_Texte source_.
-*-*-

Maisons au pluriel et singulier chalet

Anne Poiré Guallino

En raison de la vie professionnelle de ses parents, ma maman a dû déménager souvent, enfant. Elle s’est sentie arrachée, en a souffert, et c’est sans doute la raison pour laquelle elle a créé en nous des racines aussi vigoureuses, un ancrage profond dans les lieux — singuliers, ai-je envie d’ajouter — qui nous ont vus grandir.

Le chalet de mon enfance, mes parents l’ont acheté après le suicide de ma grand-mère maternelle. Eux-mêmes s’étant tout récemment installés au 43 rue de Thionville, à Ay sur Moselle, ils ont vendu, rapidement, la maison de mes grands-parents et ont transformé ce modeste héritage en un lieu de bonheur, cocon douillet où se lover, à Nonnenbourg, près du col Saint-Léon, sur la commune de Walscheid, pas si loin de Sarrebourg et du Donon.

Habile résistance face au chagrin, adroite résilience ! De grès rose, de bois, avec ses fenêtres à petits carreaux, sa terrasse donnant sur les sapins, au bout du monde, avec ses nappes en vichy rouge et blanc, assortie aux rideaux, et même aux chapeaux de lampes, les sept nains pourraient y couler des jours heureux, notamment durant l’été. Promenades à la Roche du diable, cueillettes de myrtilles, de mûres sauvages et de framboises, soirées à lire ou jouer au coin du feu, nous pourrions tous y connaître le bonheur.

-*-*-

_Données recueillies_.

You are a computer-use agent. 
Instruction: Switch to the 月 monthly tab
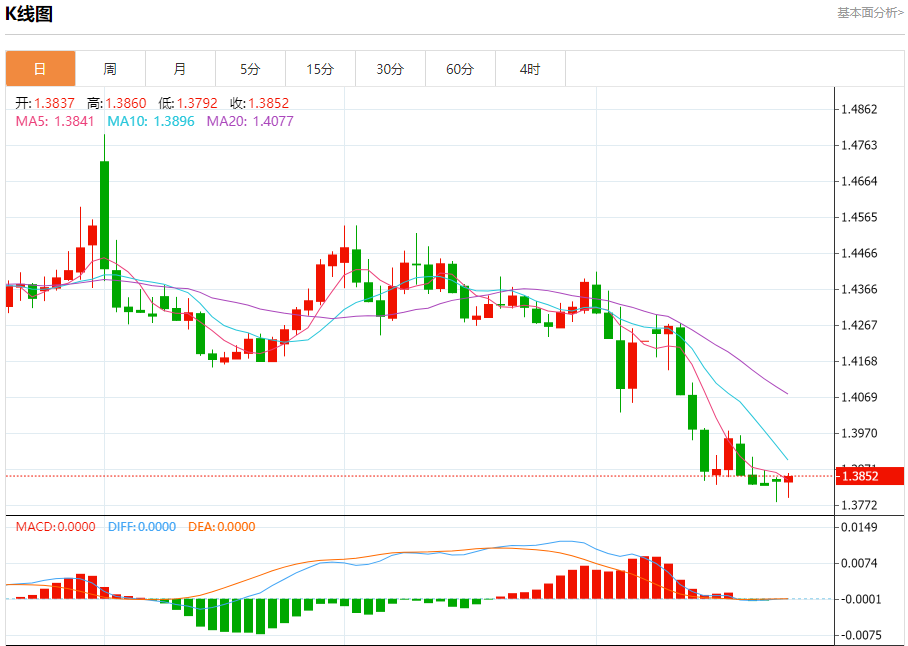point(180,69)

-*-*-

_Exercices à faire_.
[a] Pour chaque affirmation, indiquez si elle concorde avec le récit sur le chalet, en répondant par oui ou non et en citant les mots du récit qui tranchent. (i) Les parents ont vendu la maison des grands-parents. (ii) Le chalet est bâti en pierre grise. (iii) Enfant, la maman dont parle le récit a souvent changé de domicile.
[b] Reprenez, s'il vous plaît, le récit sur le chalet à la suite de sa dernière phrase.

_Réponses aux exercices_.
[a]
(i) Oui : « ils ont vendu, rapidement, la maison de mes grands-parents ».
(ii) Non : « De grès rose, de bois ».
(iii) Oui : « ma maman a dû déménager souvent, enfant ».

[b]
Maman a conservé longtemps cette résidence secondaire, même après la mort précoce de mon père, en 1974, à peine âgé que de 46 ans : leur couple avait conçu d’autres projets… Chaque fois que nous arrivions en ce paradis vosgien, nous évoquions ma grand-mère, notre cher papa : sans que ce soit morbide ni tragique, bien au contraire. Chaque objet contenait leur empreinte, vivante, était associé à leurs doux souvenirs.

C’est sans doute la raison pour laquelle j’ai tellement pleuré au moment de la vente de ces mètres carrés, où je ne mettais plus les pieds depuis longtemps, jeune adulte commençant à vivre mon existence indépendante.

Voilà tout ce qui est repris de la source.